大白菜黄化突变基因Bra024218表达模式分析

Expression Pattern Analysis of Etiolated Mutant Gene Bra024218 in Chinese Cabbage

叶色突变不仅能为探究植株叶绿体发育及叶绿素生物合成提供材料,而且在苗期还能作为杂种优势利用的显著标记性状。采用60Co-γ射线照射花蕾与游离小孢子培养相结合的方法,获得了一份稳定遗传的大白菜黄化突变体pem。该突变体全生育期整个植株表现黄化,叶球较小。前期研究已对突变基因进行精细定位,并预测候选突变基因为Bra024218,其启动子区域有一段30bp的片段缺失,拟南芥同源基因AT4G28210注释功能为胚胎缺陷。RT-PCR结果表明:Bra024218在不同组织中均有表达,但在突变体中表达强度相对减弱,尤其在根和花蕾中表达量显著下降。Bra024218在不同发育时期的叶片中均有表达,在突变体中表达强度相对减弱,第1片真叶和第3片真叶的表达量显著下降。启动子核心区域预测及作用元件分析结果表明,将野生型及突变体中Bra024218启动子连接载体后转入拟南芥。T2代拟南芥植株筛选后进行GUS染色分析。与野生型相比,突变体启动子的表达活性在根、茎、叶、花器官和种荚中均较弱。对叶片的GUS酶活性进行测定,突变体GUS酶活性显著下降。利用拟南芥原生质体及烟草叶片进行亚细胞定位,结果证明Bra024218只在叶绿体中表达。可见,突变体pem是研究大白菜叶绿体发育的理想材料,可为今后对于叶色突变机制的研究奠定基础。

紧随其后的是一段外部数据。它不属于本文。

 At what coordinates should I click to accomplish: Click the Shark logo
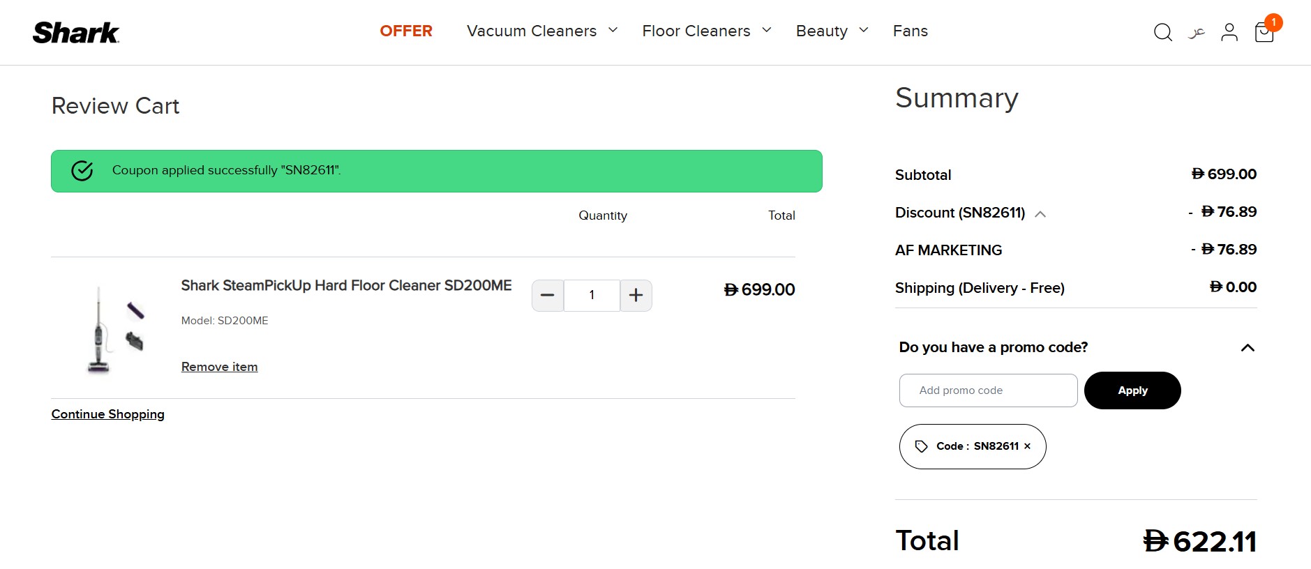76,32
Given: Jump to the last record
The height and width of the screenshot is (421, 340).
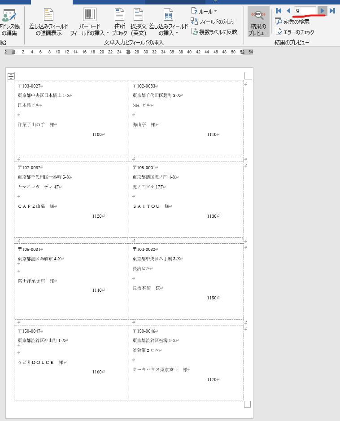Looking at the screenshot, I should [x=332, y=11].
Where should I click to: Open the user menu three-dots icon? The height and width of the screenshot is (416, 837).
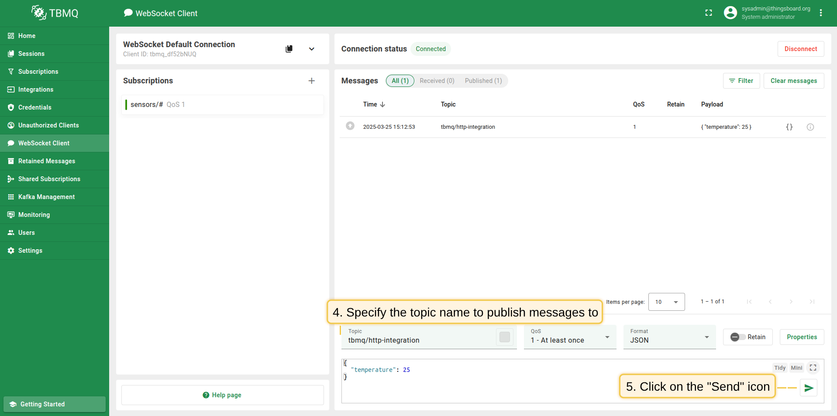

Leaf color mutant not only provided the materials for exploring chloroplast development and chlorophyll biosynthesis but also used as marker character in heterosis utilization at seedlings stage.A stable inherited etiolated mutant pem was obtained by radiating the flower buds with60 Co-γray and then combining with free microspore culture in Chinese cabbage.The plant showed etiolated during the whole growth period of the pem,the head was small.The mutant gene had finely been mapped in the previous study and been named as Bra024218.The promoter of mutant gene has a 30 bp deletion region in pem.Its homologous gene AT4 G28210 annotated function was embryo defect in Arabidopsis.RT-PCR results showed that Bra024218 was expressed in different tissues,but the expression was relatively weak in pem compared to the wild type’FT’,especially in roots and flower buds.Bra024218 was expressed in different periods of the leaves.The expression in the pem was relatively weak,especially in first true leaves and third true leaves.According to the promoter core region prediction and functional element analysis,the vector was connected with the Bra024218 promoter and transferred to Arabidopsis thaliana.The GUS analysis was performed after screening the T2 Arabidopsis thaliana.The Gus gene expression activity of the mutant promoter was weak in roots,stems,leaves,floral organs and seed pods compared to the wild type.The GUS enzyme activities of the leaves were measured,and these in the mutant were significantly decreased.Subcellular localization demonstrated that Bra024218 was only expressed in chloroplasts by Arabidopsis protoplasts and tobacco leaves.These results showed that the pem mutant was a useful line for researching chloroplast development in Chinese cabbage and it laid the foundation for studying the mechanism of leaf color mutation in the future.